Pada 1940-an, kembali terjadi perdebatan tentang negara dan agama antara Mohammad Natsir dengan Soekarno. Jadi, perdebatan yang terjadi di BPUPKI itu bukanlah perdebatan yang instan, melainkan melalui sejarahnya yang cukup panjang.
Sidang-sidang BPUPKI kembali menghangat ketika materi bahasannya mengancik pada apa dasar negara kita. Soekarno bersikukuh bahwa negara yang hendak dilahirkan adalah negara-bangsa, bukan negara-agama. Sedangkan golongan nasionalis Islam seperti Ki Bagus Hadikusumo bersikukuh bahwa Islam sebagai agama yang dipeluk mayoritas warga Indonesia perlu diberi tempat tersendiri. Sejarah akhirnya membawa pada titik temu, dengan keluarnya Piagam Jakarta.
Dalam perkembangannya, Piagam Jakarta direvisi dan menjadi Ketuhanan Yang Maha Esa. Bagi sebagian umat Islam, semangat Piagam Jakarta itu tetap membara dalam pemahamannya tentang dasar dan konstitusi Indonesia. Dan sikap yang adil adalah, ketika berbicara tentang dasar negara, jangan menafikan keberadaan Piagam Jakarta, yang menjadi kesepakatan awal yang dilakukan para bapak bangsa pendiri republik ini.
***
Dalam membangun konsititusi, tentu tidak berhenti dengan disepakatinya dasar negara. Seperangkat undang-undang dasar diperlukan untuk menata administrasi negara yang hendak dibangun itu. Di sinilah para tokoh lintas agama mulai berperan. Maka, selain ada tokoh-tokoh nasionalis sekuler dan nasionalis Islam, bermunculan pula tokoh-tokoh dari agama Hindu, Katolik, Protestan, dan juga dari etnis Tionghoa.

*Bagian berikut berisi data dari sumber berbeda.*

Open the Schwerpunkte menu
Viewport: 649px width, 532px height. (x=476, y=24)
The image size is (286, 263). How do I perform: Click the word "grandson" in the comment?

Tan Eng Hong, etnis keturunan Tionghoa, ikut membidani Pasal 28 UUD 1945 tentang kebebasan berserikat. Pasal inilah yang menjadi fondasi hak-hak asasi manusia. Pandangan Tan Eng Hong saat itu telah melampaui Piagam Hak-hak Asasi Manusia yang dikeluarkan PBB pada 10 Desember 1948. Begitu pula I Gusti Ketut Puja asal Singaraja, Bali, dan beragama Hindu.
Dalam rancangan naskah Pembukaan UUD 1945 tertulis, ''Atas berkat rahmat Allah yang Mahakuasa.'' Setelah sidang mendengar pandangan I Gusti Ketut Puja, naskah itu diganti menjadi, ''Atas berkat rahmat Tuhan Yang Maha Esa.'' Kata ''Tuhan'' adalah istilah generik dan bisa diterima semua penganut agama.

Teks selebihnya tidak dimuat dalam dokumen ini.